Dossier : Vieillir
Je suis vieux, tu es vieille
Si on prétend s’intéresser au vieillissement, il y a quelque chose de paradoxal à refuser l’étiquette de vieux. Que le terme soit pris positivement ou négativement, ce qui a acquis une certaine ancienneté mérite le qualificatif de vieux.
Plutôt que de se rendre un peu ridicule à refuser absolument de se faire appeler âgé, aîné ou vieux, il est beaucoup plus simple d’accepter la description objective et de se l’approprier [1]. Dans mon enfance, les personnes qui avaient pris de l’âge se glorifiaient d’être vieilles. Qui se rappelle les fameuses émissions de La soirée canadienne de CHLT Sherbrooke avec le célèbre animateur Louis Bilodeau dans laquelle on visitait les villages du Québec et où l’on se faisait toujours un devoir de présenter le doyen du village ? On se souviendra également que certain·e·s vieux·vieilles poussaient la coquetterie jusqu’à dire 87 ans et demi pour bien marquer que l’âge était avancé.
Ne préfère-t-on pas les cheddars vieillis, les grands vins ne s’améliorent-ils pas en prenant de l’âge ? De leur côté, les êtres humains… deviennent plus fragiles, moins agiles et plus sujets aux maladies pulmonaires.
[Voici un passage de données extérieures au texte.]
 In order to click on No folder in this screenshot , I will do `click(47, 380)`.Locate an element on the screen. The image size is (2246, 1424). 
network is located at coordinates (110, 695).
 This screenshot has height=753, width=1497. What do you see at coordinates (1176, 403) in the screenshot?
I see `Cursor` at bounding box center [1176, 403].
Une fois cela dit, à quoi sert-il de faire semblant qu’on n’a pas l’âge qu’on a ? À quoi sert-il de dire qu’on n’est pas vieux sinon à renforcer le préjugé selon lequel ce qui est vieux n’est plus bon ?
Je suis vieux, je commence à être de plus en plus sourd, je ne me lève pas aussi rapidement qu’autrefois de mon lit, mais je suis capable de réfléchir, d’écrire, de discuter, de rendre service, de m’informer, d’informer les autres… On a beau être dépassé sur certains sujets, on ne l’est pas sur tous. De la même façon que les enfants ne sont pas encore développés et qu’il ne faut pas cacher que l’enfance est une période de dépendance physique par rapport aux adultes, il n’y a rien de mal à accepter qu’une certaine dépendance physique nous affecte en vieillissant. Il existe aujourd’hui de plus en plus de moyens techniques (aide à la marche, à la préhension des objets, à l’audition, à la vision, etc.) qui permettent de réduire la dépendance.
Le cerveau des enfants n’est pas encore complètement développé, on ne peut pas faire semblant qu’il l’est. Celui des vieux·vieilles est sur le déclin, mais il a tant de ressources qu’on peut bien utiliser toutes celles qui restent. On n’a pas à rougir d’être un enfant ; on n’a pas à rougir d’être vieux·vieille. Nous sommes vieilles, nous sommes vieux.
[1] Mon conjoint et moi nous sommes tellement réapproprié le vocable de vieux, que nous avons créé la fête de la Saint-Pruneau, célébrée le 8 février de chaque année, pour laquelle nous avons ironiquement récupéré l’insulte pruneau, qui sert à décrire les vieux·vieilles : c’est sec, ridé et ça fait chier. Certes, nous militons plutôt pour l’engagement joyeux des aîné·e·s.